Menurutku, dari beberapa sabun mandi cair yang pernah kupakai, Vitalis Perfumed Moisturizing Body Wash ini kalau sudah dibilas tidak meninggalkan kesan berminyak. Terasa nyaman dan nggak keset-keset banget.

Setelah pemakaian secara teratur pun, kulit terasa lebih lembut dan halus. Ini karena di vitalis body wash ini mengandung skin moisturizer.


Soal kemasan, kesukaan emak-emak dengan balita super lincah dan aktif nih, tutupnya model yang ditekan/press. Jadi, jangan khawatir kalau bakalan dibuka sama si kecil, eh, tahu-tahu sudah habis karena buat mainan. Model botol kemasan vitalis body wash ini nyaman saat dipegang, pun tidak akan mengeluarkan cairan sabunnya kalau tidak dipencet. Alhamdulillah, aman jaya pokoknya.

Nah, agar setiap hari bisa mandi parfum dari vitalis body wash ini, aku biasa banget beli di toko serba ada dekat rumah. Kalau pas lagi berburu diskonan di Alfamart juga bisa banget, tersedia kok. Malah sekarang ini lagi ada diskonan tuh di Alfacart.com untuk kemasan isi ulang.

Harga vitalis body wash kemasan refill di Alfacart.com

Kemasan yang hijau, favorit aku, lagi diskon banyak. Kemasan 450 ml hanya dibandrol 12.500, Ya Allah, mau mau. Murah banget ini. Harga normalnya mah bisa dua kali lipatnya. Yuk, diborong!

Agar makin lengkap perawatanku, dari zaman dulu, aku selalu memakai parfum Vitalis Body Scent yang Bizzare, kemasan warna ungu. Wis pokoknya, kalau ke sekolah sudah modal mandi parfum Vitalis body wash dan disemprot pakai parfum Vitalis juga, aman jaya deh. Dijamin wangi selama bersama anak-anak. Aku nyaman, bisa tampil prima, tentu anak-anak akan semakin hepi belajar di sekolah.

Parfum andalan Bu Ika dari zaman dulu sampai now



Ternyata benar, sesuai firasatku, sejak September lalu kesehatan ibuku mulai tidak stabil. Enam bulan pertamaku di sekolah baru kuisi dengan penuh perjuangan.

• _CUPLIKAN DATA_:
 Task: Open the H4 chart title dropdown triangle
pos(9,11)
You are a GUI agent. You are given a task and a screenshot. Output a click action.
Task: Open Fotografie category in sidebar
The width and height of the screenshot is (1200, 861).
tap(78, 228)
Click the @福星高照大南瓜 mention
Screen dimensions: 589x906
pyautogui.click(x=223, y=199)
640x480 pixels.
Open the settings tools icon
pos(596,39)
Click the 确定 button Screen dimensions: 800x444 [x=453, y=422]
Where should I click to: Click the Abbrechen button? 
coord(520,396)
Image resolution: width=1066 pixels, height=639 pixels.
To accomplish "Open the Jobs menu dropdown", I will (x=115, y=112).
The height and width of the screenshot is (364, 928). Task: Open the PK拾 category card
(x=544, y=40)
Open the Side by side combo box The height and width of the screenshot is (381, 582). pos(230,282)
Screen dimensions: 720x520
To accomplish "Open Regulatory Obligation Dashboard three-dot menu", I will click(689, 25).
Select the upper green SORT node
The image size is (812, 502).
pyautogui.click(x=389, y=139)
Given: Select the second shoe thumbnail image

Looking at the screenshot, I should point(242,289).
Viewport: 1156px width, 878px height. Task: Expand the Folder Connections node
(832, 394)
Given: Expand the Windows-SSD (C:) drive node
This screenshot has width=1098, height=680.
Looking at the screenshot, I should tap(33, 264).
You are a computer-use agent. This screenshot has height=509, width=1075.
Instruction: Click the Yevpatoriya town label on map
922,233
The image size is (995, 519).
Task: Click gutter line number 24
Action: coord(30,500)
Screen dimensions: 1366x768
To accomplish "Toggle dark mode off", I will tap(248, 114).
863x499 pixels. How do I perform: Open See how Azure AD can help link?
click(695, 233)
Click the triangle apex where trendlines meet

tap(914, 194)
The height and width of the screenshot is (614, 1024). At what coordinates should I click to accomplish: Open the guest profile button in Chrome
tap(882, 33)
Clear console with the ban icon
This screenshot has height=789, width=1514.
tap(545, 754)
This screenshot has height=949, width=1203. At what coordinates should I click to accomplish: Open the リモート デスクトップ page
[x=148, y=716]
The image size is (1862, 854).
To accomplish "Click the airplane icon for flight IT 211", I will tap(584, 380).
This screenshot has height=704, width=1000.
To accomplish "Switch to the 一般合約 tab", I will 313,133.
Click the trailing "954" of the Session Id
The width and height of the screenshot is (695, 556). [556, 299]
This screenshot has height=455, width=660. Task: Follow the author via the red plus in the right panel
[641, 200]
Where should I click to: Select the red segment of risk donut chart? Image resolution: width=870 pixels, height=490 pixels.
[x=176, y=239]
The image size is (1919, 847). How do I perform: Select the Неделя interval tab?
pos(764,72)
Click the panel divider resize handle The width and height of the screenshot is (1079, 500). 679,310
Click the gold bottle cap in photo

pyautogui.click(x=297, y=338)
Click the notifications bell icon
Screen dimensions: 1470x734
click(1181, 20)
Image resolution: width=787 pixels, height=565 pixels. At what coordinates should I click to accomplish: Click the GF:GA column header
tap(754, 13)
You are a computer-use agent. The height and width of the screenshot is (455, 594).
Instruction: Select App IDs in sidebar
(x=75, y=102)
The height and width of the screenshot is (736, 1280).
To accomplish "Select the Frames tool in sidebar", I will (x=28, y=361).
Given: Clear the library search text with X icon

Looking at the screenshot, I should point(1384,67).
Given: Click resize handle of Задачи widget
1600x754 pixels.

• _KEGIATAN_: Salin kata demi kata bagian ulasan sabun mandi Vitalis dari "Kemasan yang hijau, favorit" sampai "lipatnya. Yuk, diborong!", termasuk kedua bagian itu. Catatan-catatan di atas diambil dari sumber yang berbeda.

• _HASIL LATIHAN_:
Kemasan yang hijau, favorit aku, lagi diskon banyak. Kemasan 450 ml hanya dibandrol 12.500, Ya Allah, mau mau. Murah banget ini. Harga normalnya mah bisa dua kali lipatnya. Yuk, diborong!